--- begin SUPPLIED ENTRIES ---

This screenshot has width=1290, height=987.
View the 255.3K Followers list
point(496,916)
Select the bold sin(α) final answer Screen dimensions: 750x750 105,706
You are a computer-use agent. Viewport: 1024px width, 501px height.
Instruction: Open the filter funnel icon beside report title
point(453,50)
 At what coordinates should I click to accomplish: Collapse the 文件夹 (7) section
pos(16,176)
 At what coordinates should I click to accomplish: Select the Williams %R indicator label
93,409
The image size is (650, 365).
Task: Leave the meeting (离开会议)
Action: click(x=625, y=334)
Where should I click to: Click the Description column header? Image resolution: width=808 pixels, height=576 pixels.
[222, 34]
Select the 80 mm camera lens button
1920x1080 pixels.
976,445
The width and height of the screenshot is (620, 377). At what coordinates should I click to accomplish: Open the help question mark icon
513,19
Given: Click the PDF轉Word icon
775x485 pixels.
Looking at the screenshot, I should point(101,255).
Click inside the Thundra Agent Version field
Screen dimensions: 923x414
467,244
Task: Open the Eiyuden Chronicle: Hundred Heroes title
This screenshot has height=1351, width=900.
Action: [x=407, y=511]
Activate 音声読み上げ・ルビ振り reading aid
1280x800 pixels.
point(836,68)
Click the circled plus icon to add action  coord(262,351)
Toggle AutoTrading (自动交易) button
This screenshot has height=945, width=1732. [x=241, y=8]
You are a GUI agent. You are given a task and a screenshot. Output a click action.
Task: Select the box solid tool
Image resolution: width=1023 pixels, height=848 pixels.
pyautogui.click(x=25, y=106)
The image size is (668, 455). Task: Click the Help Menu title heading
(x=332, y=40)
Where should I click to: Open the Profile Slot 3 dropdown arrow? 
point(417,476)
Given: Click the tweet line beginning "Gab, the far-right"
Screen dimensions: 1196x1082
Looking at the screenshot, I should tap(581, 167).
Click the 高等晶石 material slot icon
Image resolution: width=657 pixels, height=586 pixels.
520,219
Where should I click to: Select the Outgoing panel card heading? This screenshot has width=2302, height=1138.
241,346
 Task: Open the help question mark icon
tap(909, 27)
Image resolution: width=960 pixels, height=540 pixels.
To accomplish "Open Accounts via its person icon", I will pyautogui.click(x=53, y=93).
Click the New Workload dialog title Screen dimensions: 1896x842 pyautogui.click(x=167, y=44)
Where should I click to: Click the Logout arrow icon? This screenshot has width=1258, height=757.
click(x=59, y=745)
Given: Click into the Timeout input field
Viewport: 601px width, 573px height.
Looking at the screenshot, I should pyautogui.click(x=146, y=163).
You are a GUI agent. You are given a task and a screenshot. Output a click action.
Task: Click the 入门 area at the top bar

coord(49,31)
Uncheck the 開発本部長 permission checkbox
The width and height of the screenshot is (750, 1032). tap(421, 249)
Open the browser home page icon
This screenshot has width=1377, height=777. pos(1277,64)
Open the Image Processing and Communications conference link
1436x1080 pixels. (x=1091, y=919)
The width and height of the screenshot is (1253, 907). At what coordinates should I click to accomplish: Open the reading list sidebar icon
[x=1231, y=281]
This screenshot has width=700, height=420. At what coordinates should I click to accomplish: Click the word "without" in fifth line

--- end SUPPLIED ENTRIES ---

**DIRECTIONS FOR THIS TASK**.
Reproduce word for word the stretch of the items above from their very first line through the line that contains "This screenshot has height=945, width=1732.", including both ends.

**RESPONSE FOR THIS EXERCISE**.
This screenshot has width=1290, height=987.
View the 255.3K Followers list
point(496,916)
Select the bold sin(α) final answer Screen dimensions: 750x750 105,706
You are a computer-use agent. Viewport: 1024px width, 501px height.
Instruction: Open the filter funnel icon beside report title
point(453,50)
 At what coordinates should I click to accomplish: Collapse the 文件夹 (7) section
pos(16,176)
 At what coordinates should I click to accomplish: Select the Williams %R indicator label
93,409
The image size is (650, 365).
Task: Leave the meeting (离开会议)
Action: click(x=625, y=334)
Where should I click to: Click the Description column header? Image resolution: width=808 pixels, height=576 pixels.
[222, 34]
Select the 80 mm camera lens button
1920x1080 pixels.
976,445
The width and height of the screenshot is (620, 377). At what coordinates should I click to accomplish: Open the help question mark icon
513,19
Given: Click the PDF轉Word icon
775x485 pixels.
Looking at the screenshot, I should point(101,255).
Click inside the Thundra Agent Version field
Screen dimensions: 923x414
467,244
Task: Open the Eiyuden Chronicle: Hundred Heroes title
This screenshot has height=1351, width=900.
Action: [x=407, y=511]
Activate 音声読み上げ・ルビ振り reading aid
1280x800 pixels.
point(836,68)
Click the circled plus icon to add action  coord(262,351)
Toggle AutoTrading (自动交易) button
This screenshot has height=945, width=1732. [x=241, y=8]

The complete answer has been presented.